Mitchell also noted that most of those who attend the programs at Buttonwood either drive themselves or take the Council on Aging shuttle, so it shouldn’t be an issue for them to instead get to the North End and South End facilities.
“The number of seniors who walk to neighborhood senior centers has also dropped,” he said. “They’re less neighborhood-based than they once were.”
The adult day care programs will move to Buttonwood beginning March 6. The final day for seniors to attend adult day care in the North and South Ends will be Thursday, March 2, and the two current adult day care programs will be treated to a moving party at the Fort Taber Community Center on Friday, March 3.
The Rosemary Tierney and Brooklawn Park senior centers will be opened on March 6 to give those interested a chance to stop by and fill out a survey indicating the activities they would like to see there.
The grand opening at Rosemary Tierney will be on Friday, March 17, and the grand opening at Brooklawn will be on March 24.
According to a press release, both grand openings will include a free, catered lunch, but reservations are required.
Although the change was formally announced Wednesday, seniors heard about it on Friday while attending the Buttonwood Senior Center. Some called in to the mayor’s radio appearance to vent their frustration with the lack of information from the City and that their city councilors didn’t have any more information to provide when contacted.

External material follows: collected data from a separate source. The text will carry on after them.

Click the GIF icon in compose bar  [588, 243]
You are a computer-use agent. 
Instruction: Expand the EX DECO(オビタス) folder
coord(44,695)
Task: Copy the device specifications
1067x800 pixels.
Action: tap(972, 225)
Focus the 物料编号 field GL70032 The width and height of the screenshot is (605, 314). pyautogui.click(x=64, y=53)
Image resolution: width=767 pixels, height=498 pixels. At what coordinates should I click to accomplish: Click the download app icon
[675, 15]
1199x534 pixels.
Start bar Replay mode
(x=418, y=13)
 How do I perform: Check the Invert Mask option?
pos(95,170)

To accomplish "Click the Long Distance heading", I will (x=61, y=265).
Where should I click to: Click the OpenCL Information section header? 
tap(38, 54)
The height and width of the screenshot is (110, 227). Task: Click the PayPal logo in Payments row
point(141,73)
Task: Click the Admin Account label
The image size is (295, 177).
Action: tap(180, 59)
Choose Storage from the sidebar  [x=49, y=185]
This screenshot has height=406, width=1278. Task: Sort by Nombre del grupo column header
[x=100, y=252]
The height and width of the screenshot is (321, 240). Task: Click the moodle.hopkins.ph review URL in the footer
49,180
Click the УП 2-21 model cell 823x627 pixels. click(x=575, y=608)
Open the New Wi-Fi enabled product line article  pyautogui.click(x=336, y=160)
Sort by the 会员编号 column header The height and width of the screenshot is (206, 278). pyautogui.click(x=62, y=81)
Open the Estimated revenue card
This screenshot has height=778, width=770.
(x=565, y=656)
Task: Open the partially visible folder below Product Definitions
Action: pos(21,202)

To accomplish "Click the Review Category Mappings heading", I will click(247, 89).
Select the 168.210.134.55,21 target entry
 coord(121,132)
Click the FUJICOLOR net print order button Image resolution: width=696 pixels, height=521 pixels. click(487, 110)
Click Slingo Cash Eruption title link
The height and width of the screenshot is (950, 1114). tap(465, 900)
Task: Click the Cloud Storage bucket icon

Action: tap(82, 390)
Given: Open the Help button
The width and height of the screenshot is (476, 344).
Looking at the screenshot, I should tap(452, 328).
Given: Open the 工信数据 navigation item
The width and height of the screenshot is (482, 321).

Mitchell called it “unfortunate” that seniors were informed that way and before the City had a chance to notify city councilors about the switch.
“Unfortunately, word got out at the senior center, not only before we had a chance to talk about it publicly with a press release, but we didn’t have a chance to talk to the city council about it, so they were caught blindsided,” he said.
“So that’s a mistake on somebody’s part,” Mitchell said. “I guess ultimately, it’s on me.”
Mitchell also said that those concerned about the senior center moving to two smaller spaces should look at it instead as having more availability in those spaces.
“If they have to run more classes, then they’ll have to run more classes. Not everybody has to be there all at the same time,” he said. “That may be one way to deal with a space issue.”
He also floated the idea of a regional approach to senior programming, since many seniors will travel from one community to another for programs in which they’d like to take part.
“There may be a need for a regional approach, so that there's no duplication, so that there's some variety and that they’re open for seniors from all over,” he said. “Not that we’ve reached out to the towns about any of this, of course, but it just seems to me that it might be a natural direction all of this should be going.”